Judge: Stephen I. Goorvitch, Case: 24STCV19268, Date: 2024-08-16 Tentative Ruling

Case Number: 24STCV19268    Hearing Date: August 16, 2024    Dept: 82

Suzanne Rene Aslanyan v. Wells Fargo Bank, et al.

Case No. 24STCV19268

 

Ex Parte Application to Stop Levy on Bank Account and

Motion for Preliminary Injunction

 

            Plaintiff Suzanne Rene Aslanyan (“Plaintiff”) filed this action against Wells Fargo Bank (“Wells Fargo”) and the California Department of Tax and Fee Administration (the “CDTFA”) (collectively, “Defendants”) asserting causes of action for claim and delivery and conversion.  Plaintiff alleges that the CDTFA levied $126,975.02 from her bank account to satisfy a tax debt of her husband, Sevan Aslanyan.  Plaintiff states in her declaration that she has been married to Sevan Aslanyan since 1988.  (Declaration of Suzanne Rene Aslayan, ¶ 2.)  Plaintiff states that she and her husband separated in 2006, at which point they “expressly agreed to maintain separate properties and obligations,” citing a formal written agreement.  (Ibid.)  Plaintiff states that she and her husband never filed for divorce for religious reasons.  (Id. ¶ 2.)  Plaintiff also suggests that the tax liability at issue existed before the separation agreement: “I recall that when we both signed the Martial Agreement, it was acknowledged by both of us that the tax liability which has become the basis for the levy by the California Department of Tax and Fee Administration (‘CDTFA’) was solely only against Seven Aslanyan for his business debts, not myself.”  (Id. ¶ 4.)    

 

            Plaintiff filed an “ex parte application to stop levy on bank accounts and motion for a preliminary injunction.”  Specifically, Plaintiff seeks an order “enjoining further levies and withdrawals of funds from Plaintiff’s personal and separate bank accounts.”  The court construes this pleading as an ex parte application for a temporary restraining order and an order to show cause why a preliminary injunction should not issue.   

 

            Plaintiff relies on a martial agreement, effective January 25, 2006, which states: “The parties do not presently contemplate a separation and have no present intention of obtaining a dissolution of their marriage.”  (Declaration of Suzanne Rene Aslayan, Exh. A, ¶ D.)  However, the agreement states that all property set forth in Exhibit C and “any property acquired by Suzanne during the marriage by gift, bequest, devise or inheritance shall be and will remain her separate property.”  (Id., Exh. A, ¶ 7(a).)  The agreement states that all property set forth in Exhibit D and any property acquired by Sevan during the marriage by gift, bequest, devise or inheritance shall be and will remain his separate property.  (Id., Exh. A, ¶ 7(b).  There is nothing listed in Exhibit C or Exhibit D.  (Id., Exhs.

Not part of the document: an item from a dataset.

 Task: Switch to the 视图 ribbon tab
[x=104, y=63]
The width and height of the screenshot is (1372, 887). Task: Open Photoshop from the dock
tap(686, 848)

C & D.)  Plaintiff and her husband agreed that each’s earnings and income will remain separate property.  (Id. ¶ 13.) 

 

            The agreement does not expressly reference the CDTFA’s lien.  It states only: “Sevan may be liable for certain other debts and obligations incurred in connection with the prior operation of A&K, Inc., a corporation, including personal liability to the State of California for sales tax liabilities (State) . . . .  Sevan agrees to indemnity and hold Suzanne harmless from any and all Nondischargeable Obligations claims which . . . the State, or the other creditors of A&K, Inc. may have, or claim to have, as against Suzanne and/or her property, including all separate property which is confirmed as Suzanne’s, or which she may acquire, pursuant to the terms of this agreement.”  (Id. Exh. A, ¶ 18.) 

 

In deciding whether to grant a temporary restraining order, the court looks to two factors, including “(1) the likelihood that the plaintiff will prevail on the merits, and (2) the relative balance of harms that is likely to result from the granting or denial of interim injunctive relief.”  (White v. Davis (2003) 30 Cal.4th 528, 553-54.)  The factors are interrelated, with a greater showing on one permitting a lesser showing on the other.  (Dodge, Warren & Peters Ins. Services, Inc. v. Riley (2003) 105 Cal.App.4th 1414, 1420.)  If the balancing of harms strongly favors the moving party, there need only be “some possibility” that the moving party will prevail on the merits.  (Jamison v. Department of Transportation (2016) 4 Cal.App.5th 356, 362, citing Butt v. State of California (1992) 4 Cal.4th 668, 678.)  A preliminary mandatory injunction is rarely granted.  (See Board of Supervisors v. McMahon (1990) 219 Cal.App.3d 286, 295; see also Shoemaker v. County of Los Angeles (1995) 37 Cal.App.4th 618, 625.)  “The granting of a mandatory injunction pending trial is not permitted except in extreme cases where the right thereto is clearly established.”  (Teachers Ins. & Annuity Ass’n v. Furlotti (1999) 70 Cal.App.4th 1487, 1493.)

 

            As an initial matter, Plaintiff’s proposed order seeks a return of the funds seized from her bank account.  That issue is not properly before the court.  That remedy was not requested in the notice, which seeks only an order “enjoining further levies and withdrawals of funds from Plaintiff’s personal and separate bank accounts.”  Even if the court construed this application as seeking a writ of possession, that remedy is not available for property that has been taken for “a tax, assessment, or fine,” per Code of Civil Procedure section 512.010(b).

 

            To the extent Plaintiff seeks an order preventing future levy by the CDTFA, Plaintiff has not served the summons and complaint on the CDTFA and she articulates no reason why she could not do so.  Regardless, reaching the merits, Plaintiff does not demonstrate a sufficient likelihood of success on the merits.  Based upon her declaration, this tax debt was incurred during the marriage stemming from her husband’s business.  Plaintiff does not demonstrate that before 2006, her husband’s business and all assets/liabilities were separate property. 

 

            Plaintiff also argues that the CDTFA cannot levy more than 25 percent of her income, per Code of Civil Procedure sections 704.070 and 706.050.  Section 706.050 applies to an “earnings withholding order,” i.e., wage garnishment.  This section does not preclude the CDTFA from seizing money from bank accounts. 

 

            Based upon the foregoing, Plaintiff does not demonstrate a sufficient likelihood of success on the merits.  Therefore, the ex parte application for a temporary restraining order is denied.  Plaintiff’s counsel shall provide notice and file proof of service with the court.